- AIM OF THE TASK
In the court order below, on what date did Stephen John Langone file his application for Disability Insurance Benefits?

- SUPPLIED TEXT
□ □ □
UNITED STATES DISTRICT COURT

DISTRICT OF NEW HAMPSHIRE

Stephen John Langone, Claimant

v. Case No. 14-cv-89-SM Opinion No. 2015 DNH 019

Carolyn W. Colvin, Acting Commissioner, Social Security Administration, Defendant

O R D E R

Pursuant to 42 U.S.C. §§ 405(g), claimant, Stephen John

Langone, moves to reverse or vacate the Acting Commissioner’s

decision denying his application for Disability Insurance

Benefits (“DIB”) under the Social Security Act, 42 U.S.C. § 423

(the “Act”). The Acting Commissioner objects and moves for an

order affirming her decision.

For the reasons discussed below, claimant’s motion is

denied, and the Acting Commissioner’s motion is granted.

Factual Background

I. Procedural History

On May 9, 2011, claimant filed an application for Disability

Insurance Benefits, alleging that he had been unable to work

since January 15, 2009, due to depression, anxiety, and bipolar disorder. That application was denied on August 23, 2011, and

claimant requested a hearing before an Administrative Law Judge

(“ALJ”).
□ □ □
- INFORMATION PROVIDED
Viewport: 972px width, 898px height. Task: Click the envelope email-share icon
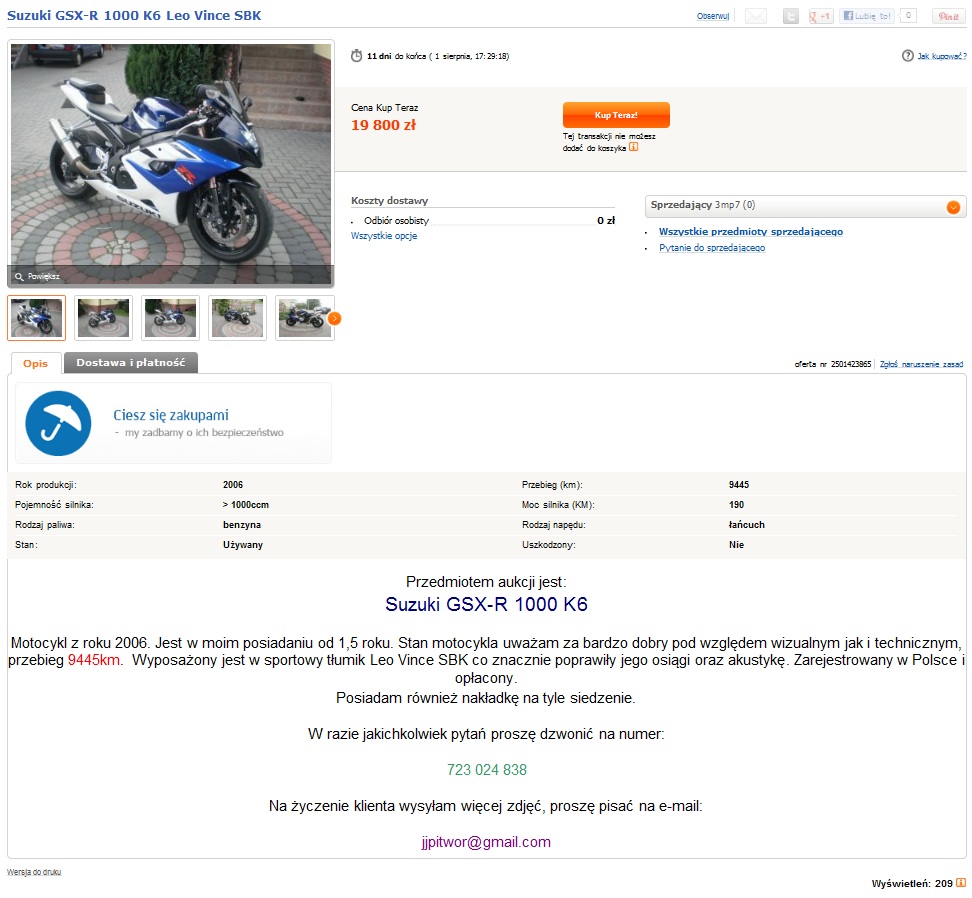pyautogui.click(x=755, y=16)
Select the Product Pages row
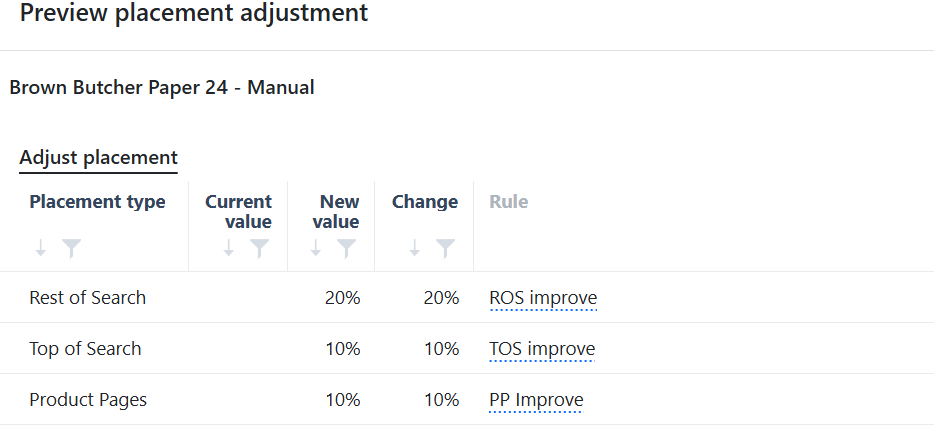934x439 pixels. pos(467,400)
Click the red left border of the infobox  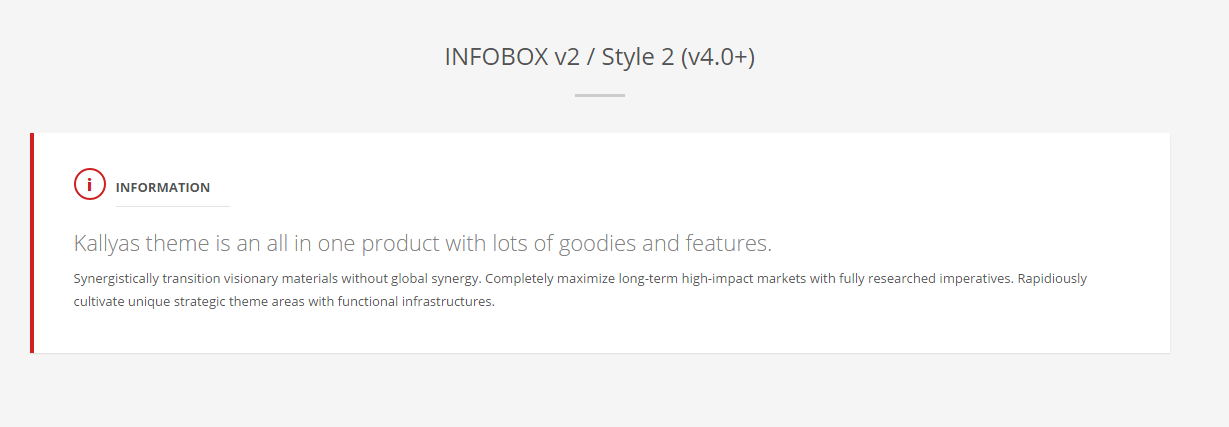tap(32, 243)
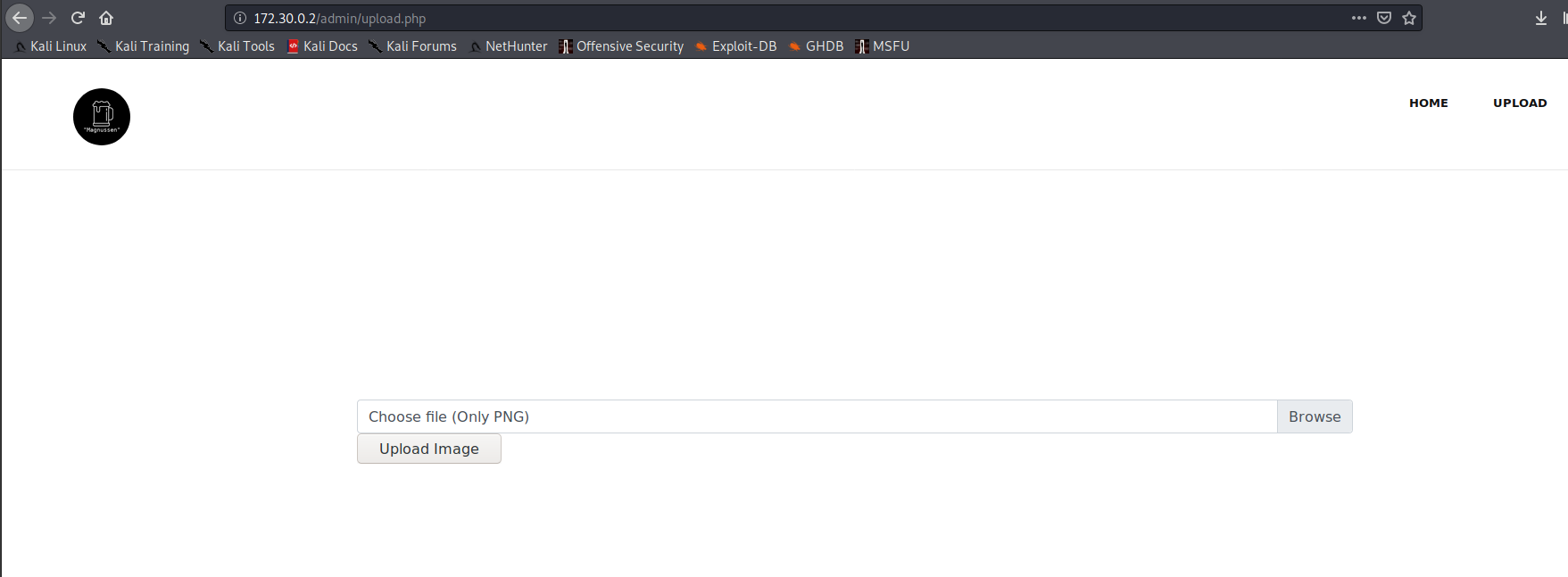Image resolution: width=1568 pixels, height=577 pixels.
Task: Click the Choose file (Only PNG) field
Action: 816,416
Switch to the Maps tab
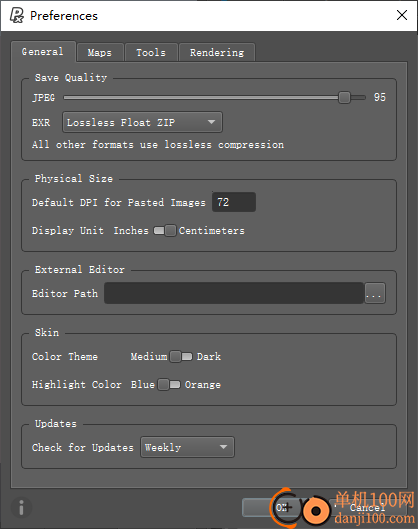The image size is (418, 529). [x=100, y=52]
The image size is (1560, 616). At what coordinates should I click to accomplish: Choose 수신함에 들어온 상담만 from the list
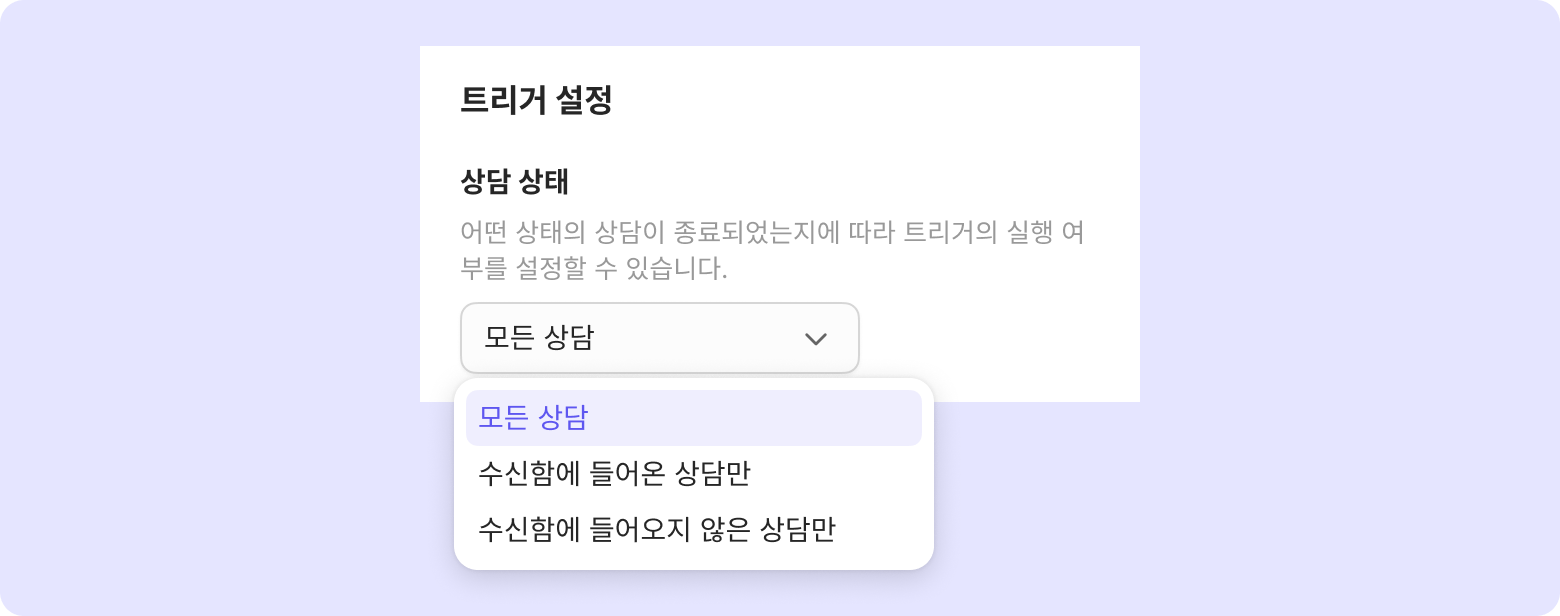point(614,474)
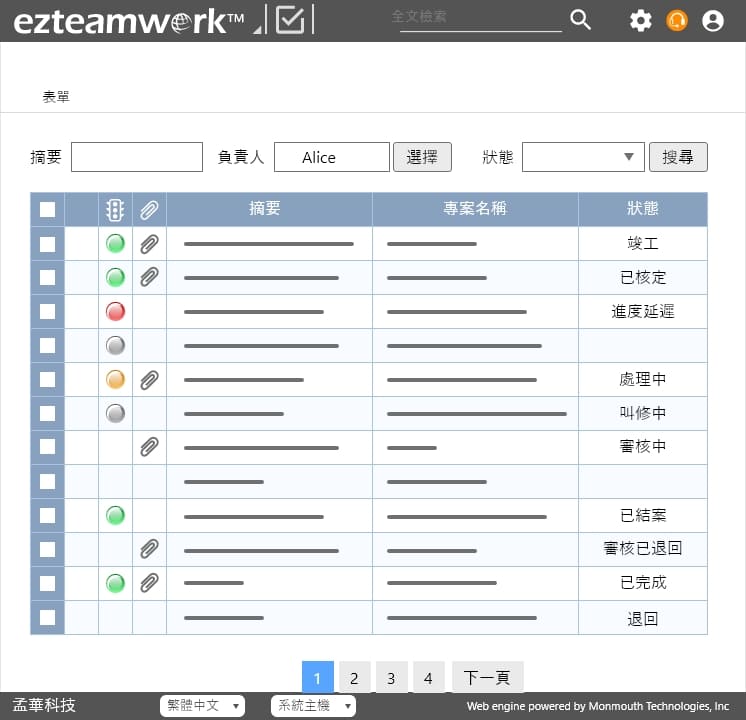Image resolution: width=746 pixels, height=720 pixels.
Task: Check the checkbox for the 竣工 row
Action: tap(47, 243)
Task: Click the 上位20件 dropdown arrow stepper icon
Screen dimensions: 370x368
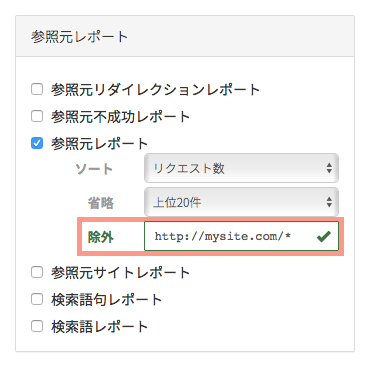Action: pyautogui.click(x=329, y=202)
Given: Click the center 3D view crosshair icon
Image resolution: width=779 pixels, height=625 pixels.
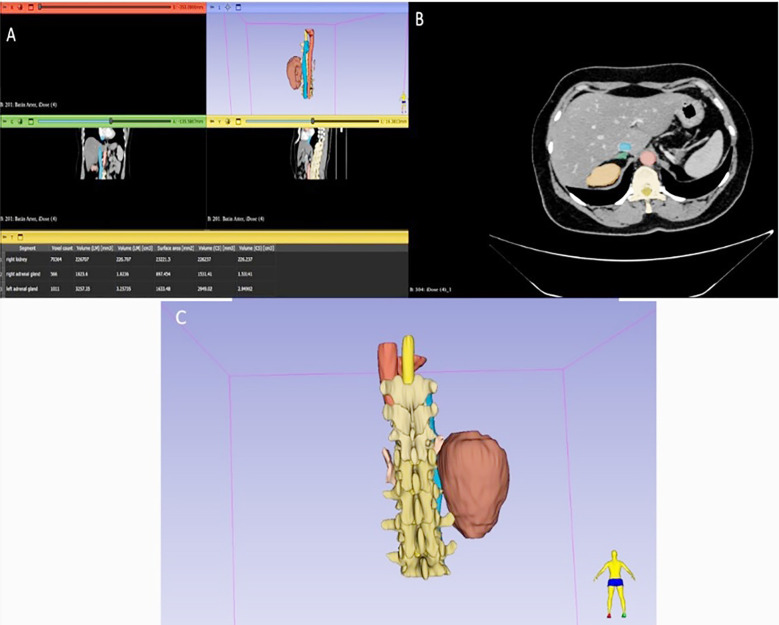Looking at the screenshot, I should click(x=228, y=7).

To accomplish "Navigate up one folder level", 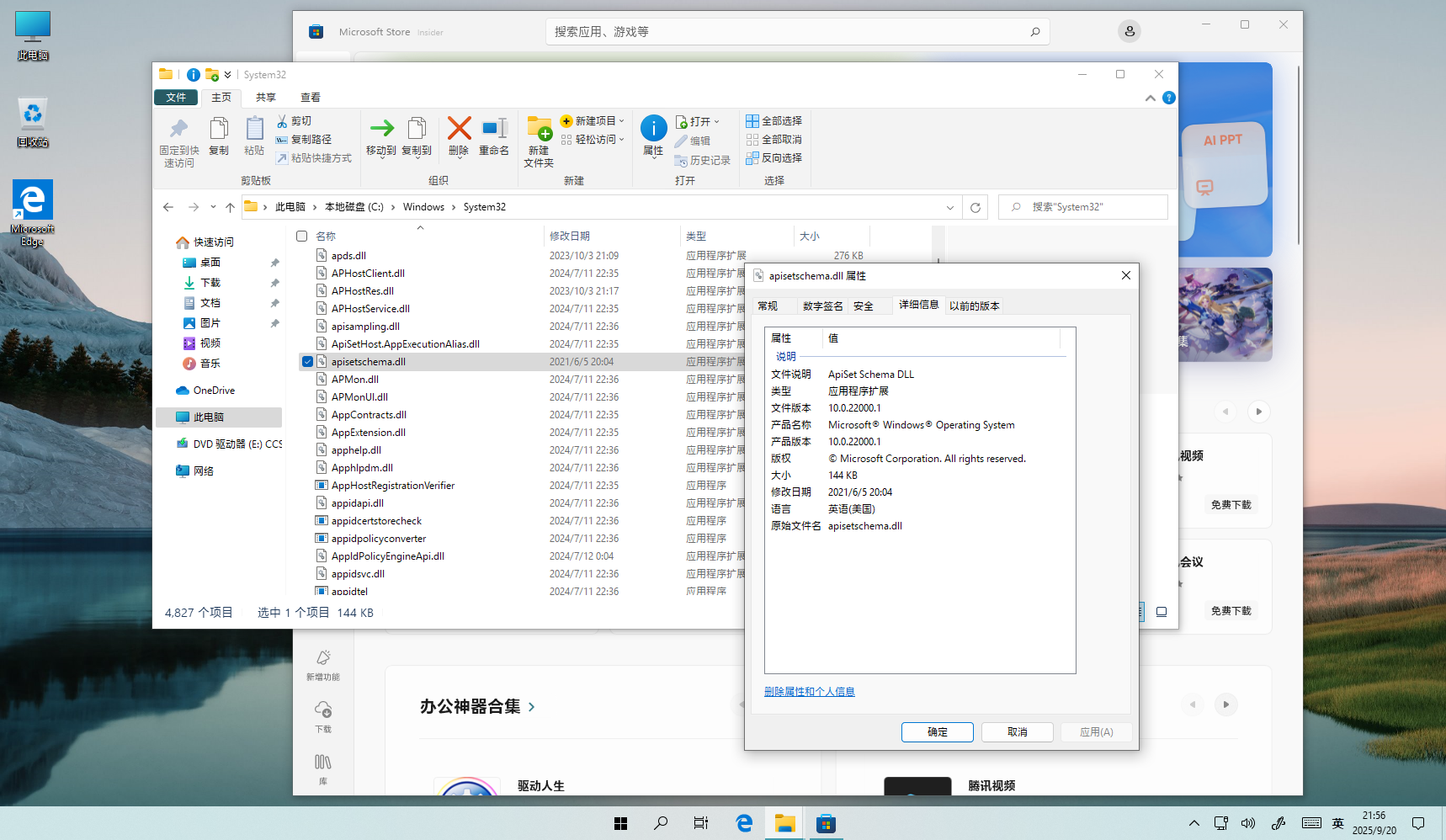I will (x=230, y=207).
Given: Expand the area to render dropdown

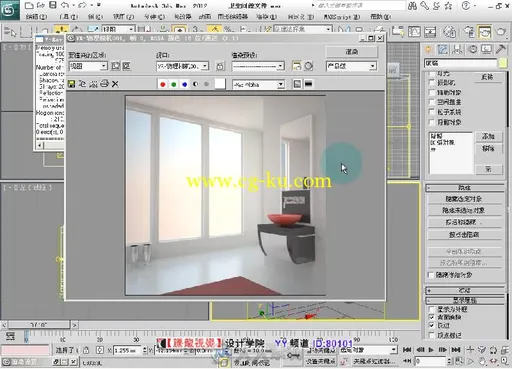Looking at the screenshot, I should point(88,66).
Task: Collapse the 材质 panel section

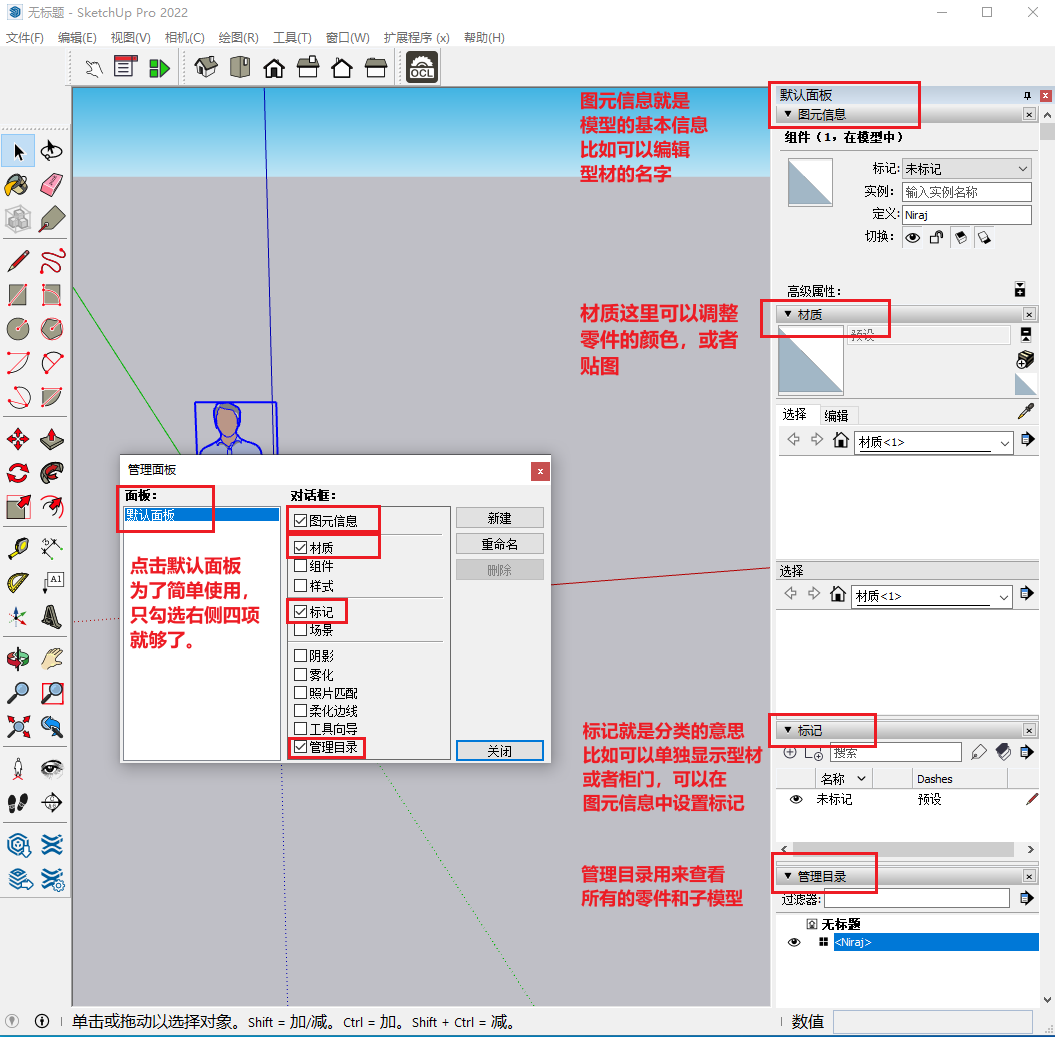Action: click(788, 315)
□ □ □
- TASK RESPONSE
May 9, 2011